What is needed: Copy out all of the data below word for word, keeping every line unchanged.

── Rows

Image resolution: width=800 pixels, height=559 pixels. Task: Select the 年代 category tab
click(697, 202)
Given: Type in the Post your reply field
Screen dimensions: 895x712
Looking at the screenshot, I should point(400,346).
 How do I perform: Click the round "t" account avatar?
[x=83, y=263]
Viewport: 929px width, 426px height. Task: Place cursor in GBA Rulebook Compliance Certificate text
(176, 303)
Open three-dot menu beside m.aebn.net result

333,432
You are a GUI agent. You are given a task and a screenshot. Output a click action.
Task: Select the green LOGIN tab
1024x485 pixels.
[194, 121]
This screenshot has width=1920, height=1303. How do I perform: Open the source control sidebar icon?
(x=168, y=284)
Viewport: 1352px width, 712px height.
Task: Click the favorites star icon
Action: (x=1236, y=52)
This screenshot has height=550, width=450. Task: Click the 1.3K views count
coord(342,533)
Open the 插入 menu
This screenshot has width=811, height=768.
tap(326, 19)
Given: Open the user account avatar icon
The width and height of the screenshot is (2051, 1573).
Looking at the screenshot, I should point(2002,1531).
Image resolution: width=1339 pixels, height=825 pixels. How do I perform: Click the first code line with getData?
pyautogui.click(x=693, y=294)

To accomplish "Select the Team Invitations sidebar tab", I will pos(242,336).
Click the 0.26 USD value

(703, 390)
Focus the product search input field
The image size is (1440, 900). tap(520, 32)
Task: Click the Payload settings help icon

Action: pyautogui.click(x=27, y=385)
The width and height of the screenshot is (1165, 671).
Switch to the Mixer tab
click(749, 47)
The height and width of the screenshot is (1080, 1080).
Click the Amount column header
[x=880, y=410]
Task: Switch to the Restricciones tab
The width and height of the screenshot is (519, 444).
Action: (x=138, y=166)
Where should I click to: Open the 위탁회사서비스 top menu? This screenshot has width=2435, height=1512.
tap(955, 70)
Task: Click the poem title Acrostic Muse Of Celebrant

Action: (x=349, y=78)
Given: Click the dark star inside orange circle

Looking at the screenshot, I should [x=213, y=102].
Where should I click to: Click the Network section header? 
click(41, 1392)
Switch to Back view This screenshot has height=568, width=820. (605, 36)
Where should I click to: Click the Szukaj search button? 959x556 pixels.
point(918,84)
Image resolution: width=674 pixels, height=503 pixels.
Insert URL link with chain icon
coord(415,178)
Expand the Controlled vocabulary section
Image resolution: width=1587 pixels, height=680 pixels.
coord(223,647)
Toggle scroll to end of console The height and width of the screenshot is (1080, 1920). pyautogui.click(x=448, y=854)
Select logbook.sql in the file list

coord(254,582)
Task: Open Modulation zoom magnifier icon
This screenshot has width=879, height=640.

────

Task solution:
Image resolution: width=800 pixels, height=559 pixels. Task: Select the 年代 category tab
click(697, 202)
Given: Type in the Post your reply field
Screen dimensions: 895x712
Looking at the screenshot, I should point(400,346).
 How do I perform: Click the round "t" account avatar?
[x=83, y=263]
Viewport: 929px width, 426px height. Task: Place cursor in GBA Rulebook Compliance Certificate text
(176, 303)
Open three-dot menu beside m.aebn.net result

333,432
You are a GUI agent. You are given a task and a screenshot. Output a click action.
Task: Select the green LOGIN tab
1024x485 pixels.
[194, 121]
This screenshot has width=1920, height=1303. How do I perform: Open the source control sidebar icon?
(x=168, y=284)
Viewport: 1352px width, 712px height.
Task: Click the favorites star icon
Action: (x=1236, y=52)
This screenshot has height=550, width=450. Task: Click the 1.3K views count
coord(342,533)
Open the 插入 menu
This screenshot has width=811, height=768.
tap(326, 19)
Given: Open the user account avatar icon
The width and height of the screenshot is (2051, 1573).
Looking at the screenshot, I should point(2002,1531).
Image resolution: width=1339 pixels, height=825 pixels. How do I perform: Click the first code line with getData?
pyautogui.click(x=693, y=294)

To accomplish "Select the Team Invitations sidebar tab", I will pos(242,336).
Click the 0.26 USD value

(703, 390)
Focus the product search input field
The image size is (1440, 900). tap(520, 32)
Task: Click the Payload settings help icon

Action: pyautogui.click(x=27, y=385)
The width and height of the screenshot is (1165, 671).
Switch to the Mixer tab
click(749, 47)
The height and width of the screenshot is (1080, 1080).
Click the Amount column header
[x=880, y=410]
Task: Switch to the Restricciones tab
The width and height of the screenshot is (519, 444).
Action: (x=138, y=166)
Where should I click to: Open the 위탁회사서비스 top menu? This screenshot has width=2435, height=1512.
tap(955, 70)
Task: Click the poem title Acrostic Muse Of Celebrant

Action: (x=349, y=78)
Given: Click the dark star inside orange circle

Looking at the screenshot, I should [x=213, y=102].
Where should I click to: Click the Network section header? 
click(41, 1392)
Switch to Back view This screenshot has height=568, width=820. (605, 36)
Where should I click to: Click the Szukaj search button? 959x556 pixels.
point(918,84)
Image resolution: width=674 pixels, height=503 pixels.
Insert URL link with chain icon
coord(415,178)
Expand the Controlled vocabulary section
Image resolution: width=1587 pixels, height=680 pixels.
coord(223,647)
Toggle scroll to end of console The height and width of the screenshot is (1080, 1920). pyautogui.click(x=448, y=854)
Select logbook.sql in the file list

coord(254,582)
Task: Open Modulation zoom magnifier icon
This screenshot has width=879, height=640.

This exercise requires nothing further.